Il gip Carmen Salustro ha convalidato il sequestro del locale Dragon Club che si trova a Palermo in via Principe di Belmonte, eseguito nei giorni scorsi dalla polizia municipale di Palermo.

Nel procedimento sono indagati i titolari Giovanni e Rosaria Rita Tarantino per avere aperto il locale senza osservare le prescrizioni dell’autorità amministrativa a tutela della pubblica incolumità. L’imprenditore Giovanni Tarantino subito dopo il sequestro aveva contestato l’attività degli agenti della polizia municipale ritenendo di essere vittima di accanimento con ben tre sequestri nel giro di qualche mese. “Abbiamo prodotto le immagini della videosorveglianza – ha detto sui social l’imprenditore – che dimostrano come le cose siano diverse da ciò che è stato verbalizzato”.

Gli agenti della polizia municipale hanno accertato che era in corso uno spettacolo con intrattenimento musicale con il contributo di un dj. La serata era stata sponsorizzata tramite i social con un biglietto di ingresso di 5 euro. Gli agenti nel verbale di sequestro hanno attestato che nel verbale di sequestro il socio gestore non aveva il certificato di agibilità e vigilanza sui luoghi di pubblico spettacolo nonché la licenza del questore e idonea documentazione relativa alla prevenzione degli incendi.

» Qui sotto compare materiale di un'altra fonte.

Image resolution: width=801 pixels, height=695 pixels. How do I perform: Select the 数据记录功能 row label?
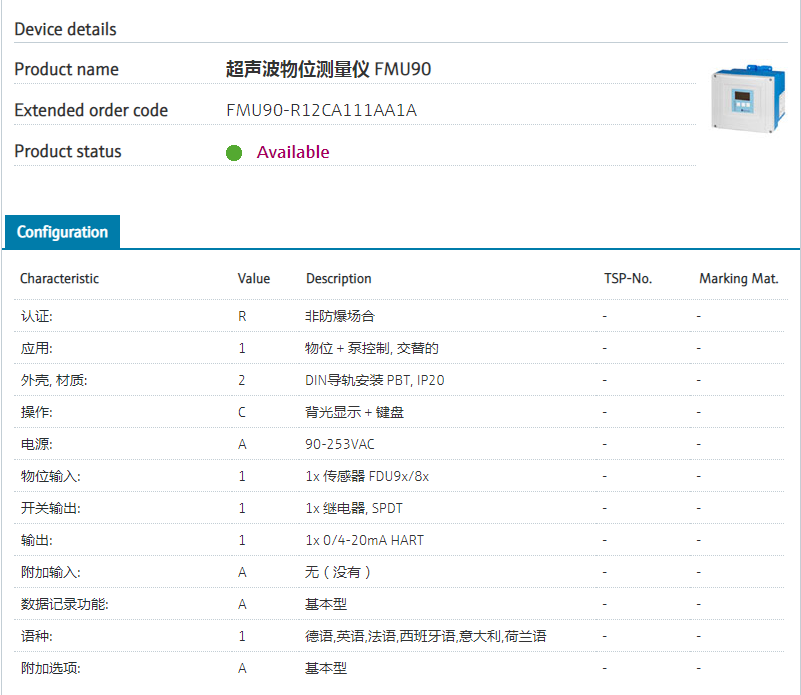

Inoltre nel verbale degli agenti era scritto che il locale che si trova in un sotterraneo non aveva le prescritte vie di fuga e si accedeva attraverso una scala stretta senza l’illuminazione di sicurezza. Il gip anche per evitare che si potesse proseguire l’attività senza il rispetto delle norme ha convalidato il sequestro preventivo del locale e degli oggetti impiegati per lo svolgimento dello spettacolo.